> **Goal**: Rewrite the records from the line containing "Screen dimensions: 516x516" through the last line, changing "Wilmington" to "Dover" and leaving everything else as it is. Return only those lines.

> **Word and item position data**:
** Begin **
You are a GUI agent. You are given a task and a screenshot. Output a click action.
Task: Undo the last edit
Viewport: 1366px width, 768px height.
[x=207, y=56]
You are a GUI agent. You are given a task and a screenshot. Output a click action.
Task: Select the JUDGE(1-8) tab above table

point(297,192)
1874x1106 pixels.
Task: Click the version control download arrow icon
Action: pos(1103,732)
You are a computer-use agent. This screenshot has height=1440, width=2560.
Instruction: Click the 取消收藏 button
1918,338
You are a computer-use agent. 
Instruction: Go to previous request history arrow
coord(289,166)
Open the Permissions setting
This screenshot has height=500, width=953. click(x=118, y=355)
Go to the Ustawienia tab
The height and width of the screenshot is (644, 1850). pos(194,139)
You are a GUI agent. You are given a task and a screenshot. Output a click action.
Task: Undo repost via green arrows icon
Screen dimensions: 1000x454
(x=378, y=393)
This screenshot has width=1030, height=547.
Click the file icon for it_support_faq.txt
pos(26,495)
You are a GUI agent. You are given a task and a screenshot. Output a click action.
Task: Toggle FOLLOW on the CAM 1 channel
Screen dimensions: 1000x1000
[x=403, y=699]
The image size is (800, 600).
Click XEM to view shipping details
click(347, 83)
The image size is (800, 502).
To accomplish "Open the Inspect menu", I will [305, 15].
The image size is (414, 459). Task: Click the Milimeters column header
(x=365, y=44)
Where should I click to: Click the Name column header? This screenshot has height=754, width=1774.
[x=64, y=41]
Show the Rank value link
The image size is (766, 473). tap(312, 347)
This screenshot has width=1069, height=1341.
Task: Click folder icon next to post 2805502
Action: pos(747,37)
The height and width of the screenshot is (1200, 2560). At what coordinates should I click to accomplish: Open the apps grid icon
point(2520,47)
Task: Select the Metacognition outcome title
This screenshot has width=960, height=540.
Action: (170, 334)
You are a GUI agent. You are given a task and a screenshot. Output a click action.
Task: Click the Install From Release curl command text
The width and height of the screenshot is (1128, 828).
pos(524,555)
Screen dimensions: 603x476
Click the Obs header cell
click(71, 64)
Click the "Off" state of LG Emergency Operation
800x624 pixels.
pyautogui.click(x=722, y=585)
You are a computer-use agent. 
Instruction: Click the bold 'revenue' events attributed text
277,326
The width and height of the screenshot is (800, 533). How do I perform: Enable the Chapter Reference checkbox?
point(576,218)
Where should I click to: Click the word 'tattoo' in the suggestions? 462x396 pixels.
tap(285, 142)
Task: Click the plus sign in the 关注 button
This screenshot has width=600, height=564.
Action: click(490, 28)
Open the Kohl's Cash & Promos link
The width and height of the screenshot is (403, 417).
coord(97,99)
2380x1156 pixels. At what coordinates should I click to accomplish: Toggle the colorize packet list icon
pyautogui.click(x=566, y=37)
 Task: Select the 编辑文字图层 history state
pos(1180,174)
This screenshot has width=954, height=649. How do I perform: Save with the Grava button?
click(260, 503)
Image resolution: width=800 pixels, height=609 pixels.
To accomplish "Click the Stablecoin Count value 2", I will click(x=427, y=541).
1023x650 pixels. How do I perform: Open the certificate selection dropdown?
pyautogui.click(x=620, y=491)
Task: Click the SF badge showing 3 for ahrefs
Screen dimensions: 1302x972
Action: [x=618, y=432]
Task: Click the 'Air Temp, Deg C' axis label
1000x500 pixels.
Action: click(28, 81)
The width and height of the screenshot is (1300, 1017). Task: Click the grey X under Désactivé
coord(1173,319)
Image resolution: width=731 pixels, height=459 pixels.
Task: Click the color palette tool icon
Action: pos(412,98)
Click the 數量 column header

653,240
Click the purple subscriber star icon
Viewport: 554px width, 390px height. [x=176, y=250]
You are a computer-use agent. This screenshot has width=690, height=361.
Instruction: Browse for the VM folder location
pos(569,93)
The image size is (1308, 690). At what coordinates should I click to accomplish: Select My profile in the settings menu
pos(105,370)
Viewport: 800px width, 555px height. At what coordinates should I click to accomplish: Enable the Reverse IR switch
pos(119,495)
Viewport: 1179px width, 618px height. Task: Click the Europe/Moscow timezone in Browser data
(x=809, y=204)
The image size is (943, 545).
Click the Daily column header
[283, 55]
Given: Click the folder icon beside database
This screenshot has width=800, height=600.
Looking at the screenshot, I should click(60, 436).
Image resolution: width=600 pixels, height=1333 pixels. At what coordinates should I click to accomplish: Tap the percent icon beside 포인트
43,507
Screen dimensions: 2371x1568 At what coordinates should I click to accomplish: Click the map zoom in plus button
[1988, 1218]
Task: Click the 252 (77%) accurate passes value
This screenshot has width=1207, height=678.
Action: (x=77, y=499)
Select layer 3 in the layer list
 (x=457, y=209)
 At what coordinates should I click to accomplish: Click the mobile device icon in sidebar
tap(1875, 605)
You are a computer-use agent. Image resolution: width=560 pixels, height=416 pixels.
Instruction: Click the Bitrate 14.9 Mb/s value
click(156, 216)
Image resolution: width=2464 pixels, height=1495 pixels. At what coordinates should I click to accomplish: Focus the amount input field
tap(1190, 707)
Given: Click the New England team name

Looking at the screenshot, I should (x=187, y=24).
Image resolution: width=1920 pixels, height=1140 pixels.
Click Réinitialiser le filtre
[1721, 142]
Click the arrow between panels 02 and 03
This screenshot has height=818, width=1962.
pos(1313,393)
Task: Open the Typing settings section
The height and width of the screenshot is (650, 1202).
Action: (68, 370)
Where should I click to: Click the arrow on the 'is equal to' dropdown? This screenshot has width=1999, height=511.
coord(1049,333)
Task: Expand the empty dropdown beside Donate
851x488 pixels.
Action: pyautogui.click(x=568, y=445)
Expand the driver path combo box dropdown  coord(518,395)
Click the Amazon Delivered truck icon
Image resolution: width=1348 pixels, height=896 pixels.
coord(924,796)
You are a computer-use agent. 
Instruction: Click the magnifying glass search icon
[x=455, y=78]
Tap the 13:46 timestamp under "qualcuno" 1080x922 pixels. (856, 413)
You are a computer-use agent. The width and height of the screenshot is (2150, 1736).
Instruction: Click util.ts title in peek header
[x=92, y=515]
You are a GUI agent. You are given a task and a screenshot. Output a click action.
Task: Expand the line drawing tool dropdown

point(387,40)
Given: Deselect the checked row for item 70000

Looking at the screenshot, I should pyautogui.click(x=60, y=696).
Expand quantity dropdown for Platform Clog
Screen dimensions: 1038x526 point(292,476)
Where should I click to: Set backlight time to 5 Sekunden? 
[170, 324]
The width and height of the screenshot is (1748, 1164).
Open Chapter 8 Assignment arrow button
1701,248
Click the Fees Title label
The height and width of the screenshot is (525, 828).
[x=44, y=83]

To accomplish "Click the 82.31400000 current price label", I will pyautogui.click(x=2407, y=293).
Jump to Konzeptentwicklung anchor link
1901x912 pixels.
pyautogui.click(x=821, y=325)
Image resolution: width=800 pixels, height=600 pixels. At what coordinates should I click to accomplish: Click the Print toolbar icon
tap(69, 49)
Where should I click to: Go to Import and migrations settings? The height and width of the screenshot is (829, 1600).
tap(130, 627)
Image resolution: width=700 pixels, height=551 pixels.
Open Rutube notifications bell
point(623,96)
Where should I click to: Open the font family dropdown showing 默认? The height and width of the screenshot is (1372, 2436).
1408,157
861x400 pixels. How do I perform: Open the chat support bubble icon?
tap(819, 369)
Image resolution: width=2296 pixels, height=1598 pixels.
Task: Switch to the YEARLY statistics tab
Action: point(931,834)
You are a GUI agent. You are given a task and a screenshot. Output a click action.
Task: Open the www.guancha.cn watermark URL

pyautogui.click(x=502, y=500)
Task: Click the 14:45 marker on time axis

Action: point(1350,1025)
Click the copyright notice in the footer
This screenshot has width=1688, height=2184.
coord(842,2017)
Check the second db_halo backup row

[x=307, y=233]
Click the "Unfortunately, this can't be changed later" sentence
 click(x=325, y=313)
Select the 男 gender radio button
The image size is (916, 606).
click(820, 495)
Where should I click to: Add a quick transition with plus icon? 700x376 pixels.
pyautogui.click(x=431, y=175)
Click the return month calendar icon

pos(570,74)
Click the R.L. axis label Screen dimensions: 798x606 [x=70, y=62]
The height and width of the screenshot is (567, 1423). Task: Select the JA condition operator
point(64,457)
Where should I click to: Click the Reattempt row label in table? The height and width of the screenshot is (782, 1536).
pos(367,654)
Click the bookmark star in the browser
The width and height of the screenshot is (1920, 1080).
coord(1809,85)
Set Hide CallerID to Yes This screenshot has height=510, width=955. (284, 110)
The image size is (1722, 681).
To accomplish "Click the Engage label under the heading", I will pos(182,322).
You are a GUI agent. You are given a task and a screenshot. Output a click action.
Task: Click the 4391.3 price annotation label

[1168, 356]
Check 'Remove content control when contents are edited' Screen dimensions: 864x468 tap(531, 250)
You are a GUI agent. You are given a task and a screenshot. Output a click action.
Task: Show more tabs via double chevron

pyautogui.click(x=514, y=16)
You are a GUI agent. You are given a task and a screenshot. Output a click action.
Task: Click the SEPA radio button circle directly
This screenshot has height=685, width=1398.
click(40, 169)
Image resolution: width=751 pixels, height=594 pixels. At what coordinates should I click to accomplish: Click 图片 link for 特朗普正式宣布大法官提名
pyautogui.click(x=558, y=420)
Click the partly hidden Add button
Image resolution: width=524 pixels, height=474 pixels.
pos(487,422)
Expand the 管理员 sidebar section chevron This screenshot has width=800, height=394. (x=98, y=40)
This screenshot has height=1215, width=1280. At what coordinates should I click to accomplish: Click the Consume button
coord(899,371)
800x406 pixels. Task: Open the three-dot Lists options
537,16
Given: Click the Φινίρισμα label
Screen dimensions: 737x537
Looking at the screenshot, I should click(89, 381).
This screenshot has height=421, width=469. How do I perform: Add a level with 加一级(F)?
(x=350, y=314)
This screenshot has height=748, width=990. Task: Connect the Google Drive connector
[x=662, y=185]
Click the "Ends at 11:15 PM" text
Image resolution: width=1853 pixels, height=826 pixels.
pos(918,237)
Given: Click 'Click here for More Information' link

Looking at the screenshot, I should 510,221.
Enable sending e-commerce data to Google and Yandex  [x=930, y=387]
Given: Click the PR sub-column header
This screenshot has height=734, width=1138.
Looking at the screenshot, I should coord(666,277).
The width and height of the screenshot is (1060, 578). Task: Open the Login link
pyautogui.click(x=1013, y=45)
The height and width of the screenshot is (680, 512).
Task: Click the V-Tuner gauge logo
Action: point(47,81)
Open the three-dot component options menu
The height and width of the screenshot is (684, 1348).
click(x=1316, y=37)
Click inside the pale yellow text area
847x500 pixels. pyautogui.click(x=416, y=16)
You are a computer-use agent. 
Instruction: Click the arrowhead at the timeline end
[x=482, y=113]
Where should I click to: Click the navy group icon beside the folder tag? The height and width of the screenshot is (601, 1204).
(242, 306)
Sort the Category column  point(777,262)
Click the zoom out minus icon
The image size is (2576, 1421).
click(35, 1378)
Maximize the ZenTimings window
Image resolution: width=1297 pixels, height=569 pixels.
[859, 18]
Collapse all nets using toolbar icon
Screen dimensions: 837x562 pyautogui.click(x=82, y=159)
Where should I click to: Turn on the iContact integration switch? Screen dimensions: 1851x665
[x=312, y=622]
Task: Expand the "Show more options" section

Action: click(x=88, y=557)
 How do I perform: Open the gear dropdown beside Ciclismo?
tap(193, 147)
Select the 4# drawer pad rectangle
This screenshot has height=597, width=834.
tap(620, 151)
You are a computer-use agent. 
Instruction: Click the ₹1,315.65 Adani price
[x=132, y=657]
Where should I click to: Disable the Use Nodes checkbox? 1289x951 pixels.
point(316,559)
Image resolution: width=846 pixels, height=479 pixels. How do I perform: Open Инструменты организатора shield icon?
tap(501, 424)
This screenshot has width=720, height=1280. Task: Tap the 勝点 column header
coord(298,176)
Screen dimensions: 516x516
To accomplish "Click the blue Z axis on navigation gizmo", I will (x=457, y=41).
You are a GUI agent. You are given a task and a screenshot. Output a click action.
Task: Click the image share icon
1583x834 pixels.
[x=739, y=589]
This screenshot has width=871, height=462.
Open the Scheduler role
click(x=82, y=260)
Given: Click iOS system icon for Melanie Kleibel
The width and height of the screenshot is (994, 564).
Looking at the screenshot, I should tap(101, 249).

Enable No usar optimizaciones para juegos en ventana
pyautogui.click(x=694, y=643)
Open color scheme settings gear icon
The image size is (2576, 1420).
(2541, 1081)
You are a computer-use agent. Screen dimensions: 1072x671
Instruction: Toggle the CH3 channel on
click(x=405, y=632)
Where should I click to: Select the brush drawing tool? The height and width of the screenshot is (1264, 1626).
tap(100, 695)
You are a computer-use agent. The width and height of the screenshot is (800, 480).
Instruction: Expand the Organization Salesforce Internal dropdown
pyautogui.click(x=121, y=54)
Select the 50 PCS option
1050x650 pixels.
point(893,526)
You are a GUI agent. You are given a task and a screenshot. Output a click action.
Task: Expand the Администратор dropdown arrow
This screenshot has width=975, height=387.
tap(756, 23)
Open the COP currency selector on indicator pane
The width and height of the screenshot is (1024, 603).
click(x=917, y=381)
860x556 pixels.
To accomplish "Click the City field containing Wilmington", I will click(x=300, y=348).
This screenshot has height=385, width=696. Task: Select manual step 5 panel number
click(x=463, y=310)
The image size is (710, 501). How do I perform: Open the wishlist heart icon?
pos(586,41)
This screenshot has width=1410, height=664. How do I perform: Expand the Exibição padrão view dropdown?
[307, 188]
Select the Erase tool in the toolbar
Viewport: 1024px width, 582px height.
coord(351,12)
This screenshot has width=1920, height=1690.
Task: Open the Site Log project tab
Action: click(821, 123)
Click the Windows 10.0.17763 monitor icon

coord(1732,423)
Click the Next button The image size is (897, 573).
** End **
> **Task result**:
Screen dimensions: 516x516
To accomplish "Click the blue Z axis on navigation gizmo", I will (x=457, y=41).
You are a GUI agent. You are given a task and a screenshot. Output a click action.
Task: Click the image share icon
1583x834 pixels.
[x=739, y=589]
This screenshot has width=871, height=462.
Open the Scheduler role
click(x=82, y=260)
Given: Click iOS system icon for Melanie Kleibel
The width and height of the screenshot is (994, 564).
Looking at the screenshot, I should tap(101, 249).

Enable No usar optimizaciones para juegos en ventana
pyautogui.click(x=694, y=643)
Open color scheme settings gear icon
The image size is (2576, 1420).
(2541, 1081)
You are a computer-use agent. Screen dimensions: 1072x671
Instruction: Toggle the CH3 channel on
click(x=405, y=632)
Where should I click to: Select the brush drawing tool? The height and width of the screenshot is (1264, 1626).
tap(100, 695)
You are a computer-use agent. The width and height of the screenshot is (800, 480).
Instruction: Expand the Organization Salesforce Internal dropdown
pyautogui.click(x=121, y=54)
Select the 50 PCS option
1050x650 pixels.
point(893,526)
You are a GUI agent. You are given a task and a screenshot. Output a click action.
Task: Expand the Администратор dropdown arrow
This screenshot has width=975, height=387.
tap(756, 23)
Open the COP currency selector on indicator pane
The width and height of the screenshot is (1024, 603).
click(x=917, y=381)
860x556 pixels.
To accomplish "Click the City field containing Dover", I will click(x=300, y=348).
This screenshot has height=385, width=696. Task: Select manual step 5 panel number
click(x=463, y=310)
The image size is (710, 501). How do I perform: Open the wishlist heart icon?
pos(586,41)
This screenshot has width=1410, height=664. How do I perform: Expand the Exibição padrão view dropdown?
[307, 188]
Select the Erase tool in the toolbar
Viewport: 1024px width, 582px height.
coord(351,12)
This screenshot has width=1920, height=1690.
Task: Open the Site Log project tab
Action: click(821, 123)
Click the Windows 10.0.17763 monitor icon

coord(1732,423)
Click the Next button The image size is (897, 573).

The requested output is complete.